Como disse acima, a expectativa de vida do brasileiro é de 76 anos. Ressaltei se tratar de uma média. Em Santa Catarina, a expectativa de vida é de 79,4 anos. No Ceará, de 74,1 anos. No Maranhão, 70,9 anos. A diferença entre a maior e a menor é de oito anos e meio. Ou seja, a depender da região do Brasil, a perspectiva de vida de uma pessoa pode chegar a oito anos a mais ou a menos.
Isso sem considerar as disparidades dentro dos estados. Porque, se o Ceará tem expectativa de vida de 74,1 anos, a realidade de Fortaleza ou do Eusébio não é igual à de Salitre, Potengi ou Granja. As expectativas de vida não são iguais.

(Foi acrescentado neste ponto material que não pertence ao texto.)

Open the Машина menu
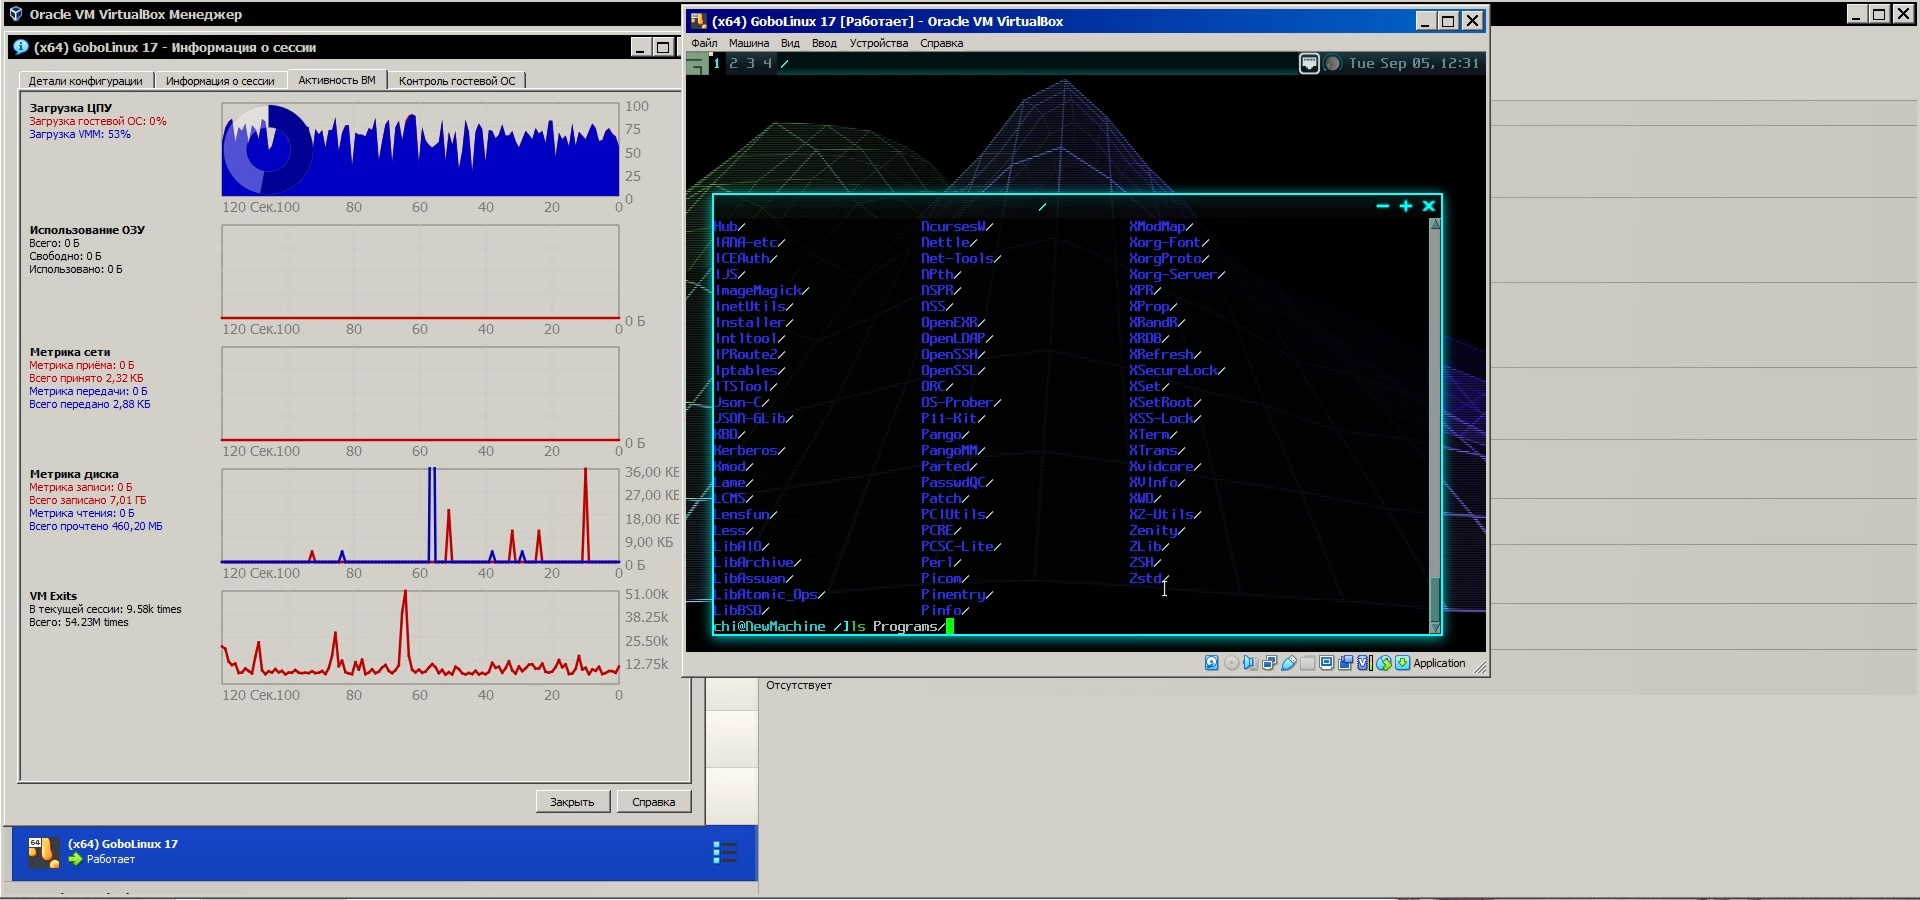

Se a reforma olhar o Brasil como uma coisa uniforme, se desconsiderar essas particularidades, provocará uma tragédia. Rodrigo Maia, ao dizer que “todo mundo consegue trabalhar hoje até 80, 75 anos”, fala de sua realidade Zona Sul do Rio de Janeiro. Fala dos círculos do Lago Sul de Brasília. Se você, leitor, considerar seu entorno, talvez ache a mesma coisa. A política pública precisa olhar além.
Maia ainda fez uma ressalva em seu “todo mundo”. “É claro que tem algumas categorias especiais, essas nós vamos tratar de outra forma”. São mais que categorias. São segmentos sociais inteiros. São os sertões, as periferias, as comunidades ribeirinhas da Amazônia. O Brasil é complexo e as simplificações podem se mostrar desastrosas.
A Previdência é a mais importante e eficaz política social do País. Ela evita ou atenua um terrível drama em potencial – a miséria entre idosos. Há municípios cuja economia é absolutamente dependente das aposentadorias.
A condução da reforma está nas mãos e em cabeças como a de Maia. Declarações como a destacada acima lança sérias dúvidas sobre o conhecimento e a capacidade para tocar algo que mexe tão fundo na vida da população.